Le transfert est accompli et il n’est pas douteux que les tableaux, dont on jouissait mal au Musée Arlaud, à cause de l’exiguïté des locaux et de leur éclairage défectueux sont plus en valeur dans les belles salles qui leur ont été affectées. Avec raison, les divers conservateurs, qui se sont occupés de l’administration du Musée Arlaud, se sont appliqués à acheter principalement des œuvres de peintres vaudois, sans pour cela négliger les œuvres des artistes d’autres cantons suisses.

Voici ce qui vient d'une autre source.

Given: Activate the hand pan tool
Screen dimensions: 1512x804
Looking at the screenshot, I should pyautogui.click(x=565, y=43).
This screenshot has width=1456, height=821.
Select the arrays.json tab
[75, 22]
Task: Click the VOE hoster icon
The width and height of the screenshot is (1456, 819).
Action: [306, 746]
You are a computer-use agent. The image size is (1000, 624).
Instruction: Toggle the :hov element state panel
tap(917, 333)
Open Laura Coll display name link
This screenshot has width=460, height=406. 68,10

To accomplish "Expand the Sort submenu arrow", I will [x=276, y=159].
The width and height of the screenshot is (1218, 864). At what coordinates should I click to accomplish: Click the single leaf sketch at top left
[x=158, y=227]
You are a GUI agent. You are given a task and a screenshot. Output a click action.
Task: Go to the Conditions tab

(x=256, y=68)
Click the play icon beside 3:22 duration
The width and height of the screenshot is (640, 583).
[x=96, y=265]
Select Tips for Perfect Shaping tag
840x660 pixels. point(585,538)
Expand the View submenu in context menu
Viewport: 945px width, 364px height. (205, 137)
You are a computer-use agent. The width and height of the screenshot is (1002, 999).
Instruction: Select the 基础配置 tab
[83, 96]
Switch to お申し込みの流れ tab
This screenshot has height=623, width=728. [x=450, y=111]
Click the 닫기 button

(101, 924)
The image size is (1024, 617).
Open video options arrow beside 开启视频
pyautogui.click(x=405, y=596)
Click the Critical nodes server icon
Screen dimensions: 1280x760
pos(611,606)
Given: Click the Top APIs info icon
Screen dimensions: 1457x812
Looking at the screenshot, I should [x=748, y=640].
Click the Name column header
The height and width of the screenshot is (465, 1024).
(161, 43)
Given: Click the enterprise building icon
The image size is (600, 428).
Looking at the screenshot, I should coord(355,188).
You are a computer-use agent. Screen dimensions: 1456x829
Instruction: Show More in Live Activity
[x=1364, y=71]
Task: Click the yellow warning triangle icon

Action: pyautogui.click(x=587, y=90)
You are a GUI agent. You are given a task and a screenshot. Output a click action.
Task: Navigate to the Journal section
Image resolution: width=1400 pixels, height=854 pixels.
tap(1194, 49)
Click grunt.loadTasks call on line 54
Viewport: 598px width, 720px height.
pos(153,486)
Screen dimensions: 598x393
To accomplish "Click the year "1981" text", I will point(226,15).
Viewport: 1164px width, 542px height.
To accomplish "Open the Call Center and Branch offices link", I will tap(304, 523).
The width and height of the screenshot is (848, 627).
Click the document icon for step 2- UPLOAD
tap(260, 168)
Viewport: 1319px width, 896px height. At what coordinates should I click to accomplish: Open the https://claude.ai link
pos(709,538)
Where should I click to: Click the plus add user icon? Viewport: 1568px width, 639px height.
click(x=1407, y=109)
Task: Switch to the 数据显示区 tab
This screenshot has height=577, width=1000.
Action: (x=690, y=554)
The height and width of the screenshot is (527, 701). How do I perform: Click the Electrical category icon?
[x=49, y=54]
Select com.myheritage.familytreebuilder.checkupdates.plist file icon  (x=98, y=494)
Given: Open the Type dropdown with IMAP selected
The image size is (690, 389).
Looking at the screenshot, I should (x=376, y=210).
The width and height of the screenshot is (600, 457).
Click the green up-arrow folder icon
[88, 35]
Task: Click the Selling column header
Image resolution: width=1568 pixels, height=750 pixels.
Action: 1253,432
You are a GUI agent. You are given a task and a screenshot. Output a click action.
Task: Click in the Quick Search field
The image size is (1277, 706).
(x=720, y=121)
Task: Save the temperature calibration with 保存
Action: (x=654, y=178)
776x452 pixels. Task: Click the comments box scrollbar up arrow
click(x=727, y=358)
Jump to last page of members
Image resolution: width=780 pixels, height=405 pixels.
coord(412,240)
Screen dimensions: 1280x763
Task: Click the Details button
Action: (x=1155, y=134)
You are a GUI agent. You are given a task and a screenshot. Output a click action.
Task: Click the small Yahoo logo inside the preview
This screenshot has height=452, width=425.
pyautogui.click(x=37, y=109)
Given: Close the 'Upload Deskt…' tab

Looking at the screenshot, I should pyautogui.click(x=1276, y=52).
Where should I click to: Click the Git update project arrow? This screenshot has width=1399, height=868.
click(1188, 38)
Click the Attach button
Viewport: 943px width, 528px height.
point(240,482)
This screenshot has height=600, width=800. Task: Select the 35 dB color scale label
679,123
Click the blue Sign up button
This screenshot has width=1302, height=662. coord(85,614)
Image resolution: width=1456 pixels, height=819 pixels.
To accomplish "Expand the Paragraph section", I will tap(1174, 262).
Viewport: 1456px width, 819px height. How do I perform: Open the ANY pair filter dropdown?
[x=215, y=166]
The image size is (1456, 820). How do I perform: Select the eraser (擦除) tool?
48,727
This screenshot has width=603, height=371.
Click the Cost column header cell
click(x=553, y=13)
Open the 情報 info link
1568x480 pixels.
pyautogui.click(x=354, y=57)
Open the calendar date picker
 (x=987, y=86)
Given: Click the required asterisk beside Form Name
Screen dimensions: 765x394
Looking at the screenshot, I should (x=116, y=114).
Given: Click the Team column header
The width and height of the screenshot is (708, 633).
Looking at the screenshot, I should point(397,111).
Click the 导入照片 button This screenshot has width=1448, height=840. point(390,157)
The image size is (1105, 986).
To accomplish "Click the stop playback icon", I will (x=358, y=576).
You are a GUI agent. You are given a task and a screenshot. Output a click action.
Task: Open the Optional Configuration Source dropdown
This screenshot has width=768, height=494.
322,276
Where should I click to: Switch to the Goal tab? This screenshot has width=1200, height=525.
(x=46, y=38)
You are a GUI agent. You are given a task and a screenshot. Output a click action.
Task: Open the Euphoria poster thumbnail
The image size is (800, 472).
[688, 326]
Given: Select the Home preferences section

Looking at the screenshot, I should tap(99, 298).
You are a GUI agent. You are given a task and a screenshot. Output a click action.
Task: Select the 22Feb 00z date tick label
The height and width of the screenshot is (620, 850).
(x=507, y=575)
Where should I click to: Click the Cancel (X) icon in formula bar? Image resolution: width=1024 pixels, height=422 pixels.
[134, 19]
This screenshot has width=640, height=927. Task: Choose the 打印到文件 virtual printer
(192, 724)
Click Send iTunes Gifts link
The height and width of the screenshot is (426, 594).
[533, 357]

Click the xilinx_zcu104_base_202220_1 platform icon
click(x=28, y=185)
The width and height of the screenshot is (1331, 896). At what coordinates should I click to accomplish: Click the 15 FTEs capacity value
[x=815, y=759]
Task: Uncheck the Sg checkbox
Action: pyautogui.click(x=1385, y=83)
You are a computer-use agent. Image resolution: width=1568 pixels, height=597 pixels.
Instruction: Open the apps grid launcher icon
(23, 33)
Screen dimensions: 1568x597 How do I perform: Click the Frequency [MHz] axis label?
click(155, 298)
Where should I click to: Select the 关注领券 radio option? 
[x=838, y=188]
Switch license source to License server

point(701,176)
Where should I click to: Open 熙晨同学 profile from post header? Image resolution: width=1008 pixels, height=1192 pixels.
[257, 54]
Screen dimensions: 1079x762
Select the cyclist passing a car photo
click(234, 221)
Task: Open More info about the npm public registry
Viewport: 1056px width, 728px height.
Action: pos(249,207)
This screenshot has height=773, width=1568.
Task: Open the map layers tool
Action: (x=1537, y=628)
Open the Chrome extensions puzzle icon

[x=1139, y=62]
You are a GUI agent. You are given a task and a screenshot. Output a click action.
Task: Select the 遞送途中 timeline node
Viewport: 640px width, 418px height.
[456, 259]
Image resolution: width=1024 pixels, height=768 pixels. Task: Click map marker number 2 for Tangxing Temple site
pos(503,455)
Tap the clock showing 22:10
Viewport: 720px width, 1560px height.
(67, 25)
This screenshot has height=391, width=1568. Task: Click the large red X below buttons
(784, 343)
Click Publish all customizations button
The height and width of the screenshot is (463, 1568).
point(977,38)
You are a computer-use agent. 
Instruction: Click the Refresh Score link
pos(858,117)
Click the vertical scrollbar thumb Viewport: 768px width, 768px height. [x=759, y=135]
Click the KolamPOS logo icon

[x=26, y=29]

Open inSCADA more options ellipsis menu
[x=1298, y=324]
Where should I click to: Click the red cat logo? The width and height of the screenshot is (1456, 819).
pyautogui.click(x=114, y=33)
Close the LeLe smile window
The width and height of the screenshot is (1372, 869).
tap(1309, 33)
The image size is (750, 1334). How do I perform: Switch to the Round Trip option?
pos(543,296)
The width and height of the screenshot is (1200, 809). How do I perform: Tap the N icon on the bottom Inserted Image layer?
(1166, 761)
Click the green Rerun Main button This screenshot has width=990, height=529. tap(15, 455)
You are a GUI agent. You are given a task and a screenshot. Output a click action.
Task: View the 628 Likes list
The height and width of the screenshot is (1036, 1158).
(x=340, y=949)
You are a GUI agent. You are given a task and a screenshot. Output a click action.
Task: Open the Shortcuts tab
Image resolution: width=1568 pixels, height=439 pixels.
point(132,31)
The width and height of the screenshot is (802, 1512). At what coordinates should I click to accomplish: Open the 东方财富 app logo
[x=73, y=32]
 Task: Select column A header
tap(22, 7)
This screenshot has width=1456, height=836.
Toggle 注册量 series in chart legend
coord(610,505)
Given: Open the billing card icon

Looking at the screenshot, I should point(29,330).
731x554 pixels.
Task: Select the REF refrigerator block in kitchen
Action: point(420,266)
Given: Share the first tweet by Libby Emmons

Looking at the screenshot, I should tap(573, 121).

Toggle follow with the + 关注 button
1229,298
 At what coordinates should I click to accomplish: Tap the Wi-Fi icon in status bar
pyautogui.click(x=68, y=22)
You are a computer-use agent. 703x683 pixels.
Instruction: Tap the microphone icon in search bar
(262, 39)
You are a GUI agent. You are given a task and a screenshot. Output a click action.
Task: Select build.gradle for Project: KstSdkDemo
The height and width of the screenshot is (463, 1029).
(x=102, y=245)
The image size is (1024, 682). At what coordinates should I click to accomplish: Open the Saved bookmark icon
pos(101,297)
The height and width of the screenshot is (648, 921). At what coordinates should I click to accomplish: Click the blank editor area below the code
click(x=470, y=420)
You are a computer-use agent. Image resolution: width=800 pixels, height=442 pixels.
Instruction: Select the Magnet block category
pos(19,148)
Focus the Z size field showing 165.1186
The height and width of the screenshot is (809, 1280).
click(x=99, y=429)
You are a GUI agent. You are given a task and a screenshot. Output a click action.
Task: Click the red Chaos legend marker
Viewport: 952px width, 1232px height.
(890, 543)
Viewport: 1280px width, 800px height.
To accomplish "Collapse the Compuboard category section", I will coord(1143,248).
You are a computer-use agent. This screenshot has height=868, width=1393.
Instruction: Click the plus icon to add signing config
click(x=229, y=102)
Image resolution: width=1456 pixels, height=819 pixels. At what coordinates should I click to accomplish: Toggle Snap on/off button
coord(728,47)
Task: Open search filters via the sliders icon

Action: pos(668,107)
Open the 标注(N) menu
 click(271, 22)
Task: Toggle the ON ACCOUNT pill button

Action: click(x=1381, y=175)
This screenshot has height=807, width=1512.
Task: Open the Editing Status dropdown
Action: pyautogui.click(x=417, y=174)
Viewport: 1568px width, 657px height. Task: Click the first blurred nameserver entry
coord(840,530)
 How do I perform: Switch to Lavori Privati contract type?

Pour accuser cette note vaudoise, une des salles du nouveau musée sera plus spécialement consacrée à Gleyre, dont plusieurs toiles importantes sont à Lausanne. Mentionnons des œuvres de jeunesse : La Nubienne et la Diane ; deux tableaux Historiques : Le Major Davel et les Romains passant sous le joug ; les esquisses du Déluge, d’Adam et d’Eve, de la Séparation des apôtres et d’Hercule aux pieds d’Omphale, les portraits de W. Haldimand, du Général Jomini et de Victor Ruffy. Une autre salle sera consacrée à l’école contemporaine ; on installera aussi à part les œuvres d’Emile David, qui a rendu avec tant de grâce le charme pénétrant de la campagne romaine. La veuve d’Emile David décédée eh 1904 a, peu avant sa mort, fait don au Musée de plusieurs tableaux de son mari, ainsi que d’une somme de 40 000 francs, destinée à acquérir d’autres œuvres de cet éminent artiste.

Le Musée de Lausanne possède quelques bonnes toiles anciennes ; mentionnons surtout des portraits de Largillière et de Rigaud. Les peintres suisses y sont largement représentés par Diday, Calame, Koller, Anker, Baud-Bovy, Gos, Karl Girardet, Jeanneret, Ravel, Breslau, Rœderstein, Giron, Simon Durand, Hodler et Welti, etc. ; le canton de Vaüd par J.-S.-L. Piot, Benjamin Vautier, Piccard, Léon Morel Fatio, Alfred van Muyden, E. David, Fr. Bocion, Alfred Chavannes, Eugène Burnand, Julien Renevier, Ch. Vuillermet, Th. Bischoff, Ernest Bieler, E. S. Grasset, Alex. Steinlen, Fernand Gaulis, Frédéric Rouge, etc.

Le premier conservateur du Musée Arlaud a été le peintre Piot (1849-1858) ; il a eu pour successeurs Godefroy de Blonay (1858-1868) et de la Cressonnière (1868-1886), puis M. E. Ruffy, chef du département de l’instruction publique (1886-1894), enfin M. Emile Bonjour (de 1894 a ce jour)[3] .

  1. Né A Yverdon en 1748, Abram-Louis Ducroz vécut longtemps en Italie ; il revint en Suisse en 1808 et mourut à Lausanne en 1810.
  2. Marc-Louis Arlaud, né à Orbe en 1772, mort à Lausanne en 1845, appartenait à une famille d’artistes, originaire d’Auvergne. Il avait étudié à Paris dans l’atelier de David.
  3. Voir la notice que ce dernier vient de publier sous ce titre : Le Musée Arlaud, 1841-1904. Lausanne, 1905, Imprimerie Georges Bridel & Cie.